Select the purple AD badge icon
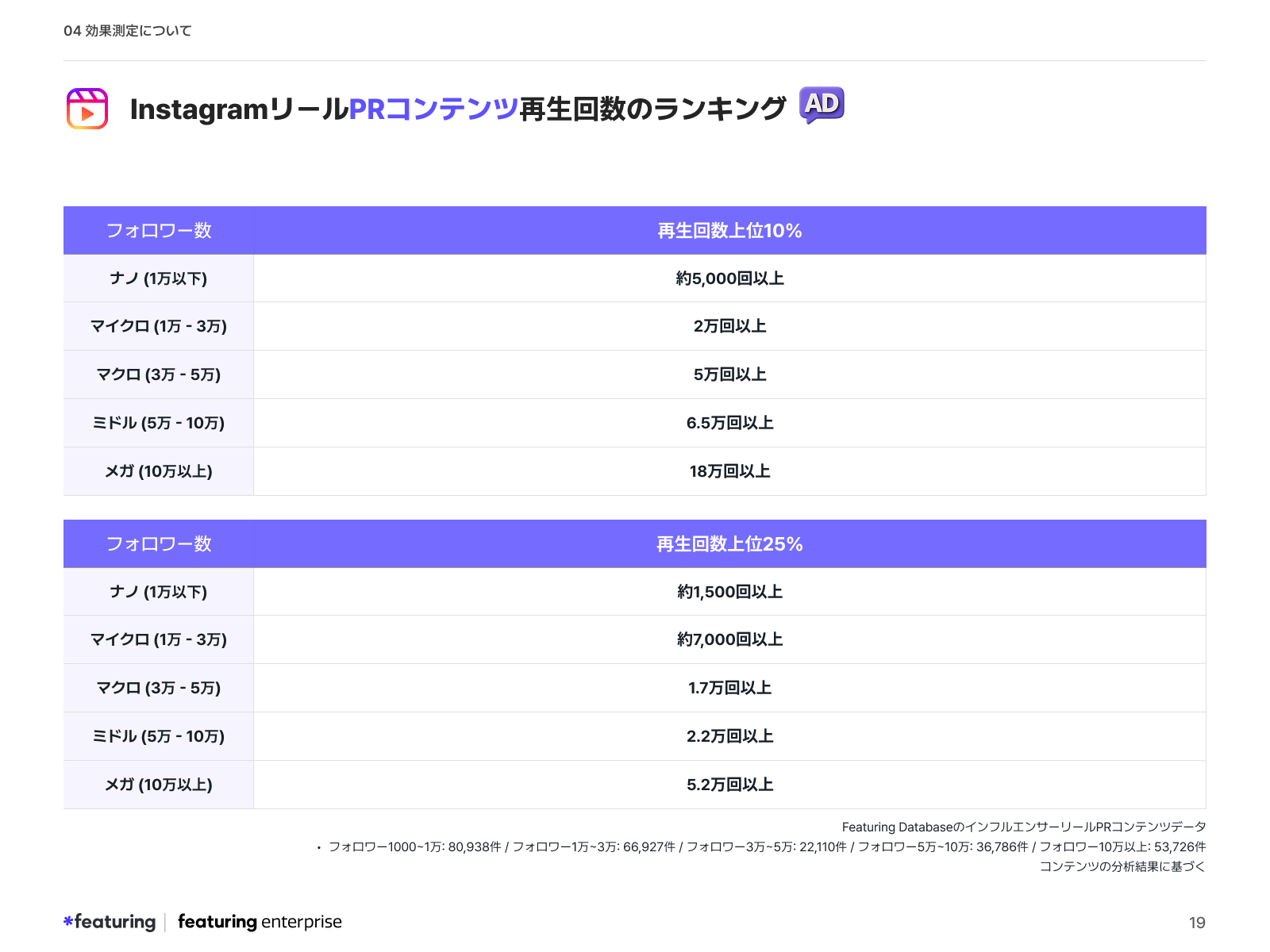The height and width of the screenshot is (952, 1270). pyautogui.click(x=822, y=103)
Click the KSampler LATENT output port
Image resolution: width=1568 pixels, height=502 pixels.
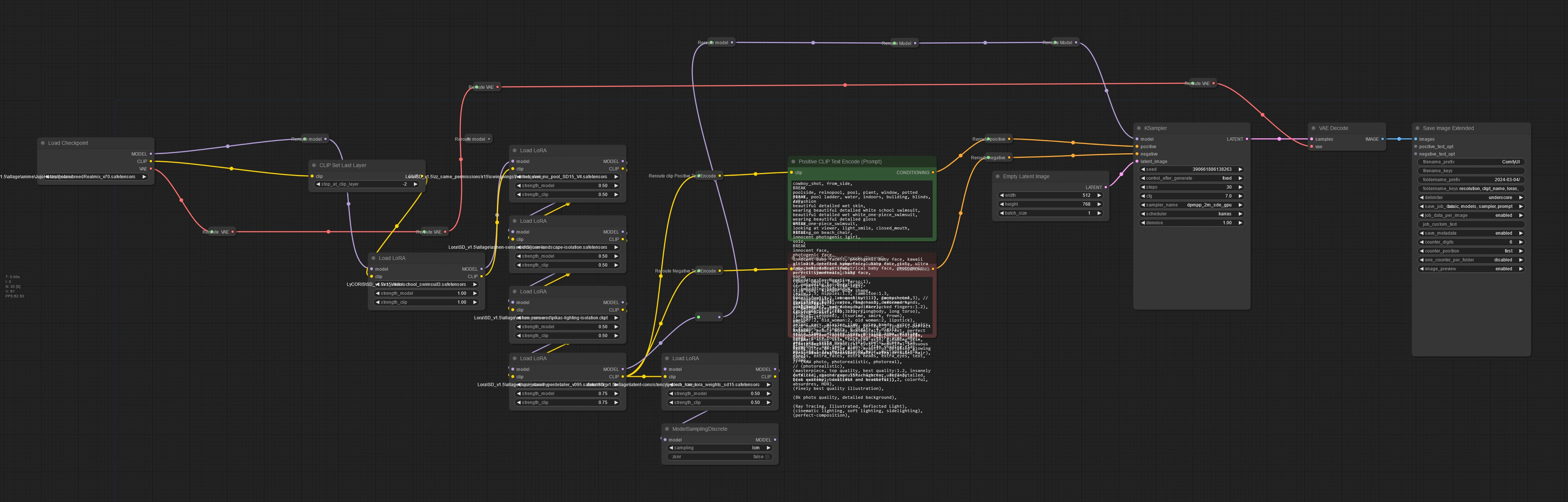click(1247, 139)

--- Work to be completed ---
Your response must reproduce the listing above word for word and must contain none of its pictures.

--- Result below ---
Select the purple AD badge icon
The height and width of the screenshot is (952, 1270). pyautogui.click(x=822, y=103)
Click the KSampler LATENT output port
Image resolution: width=1568 pixels, height=502 pixels.
click(1247, 139)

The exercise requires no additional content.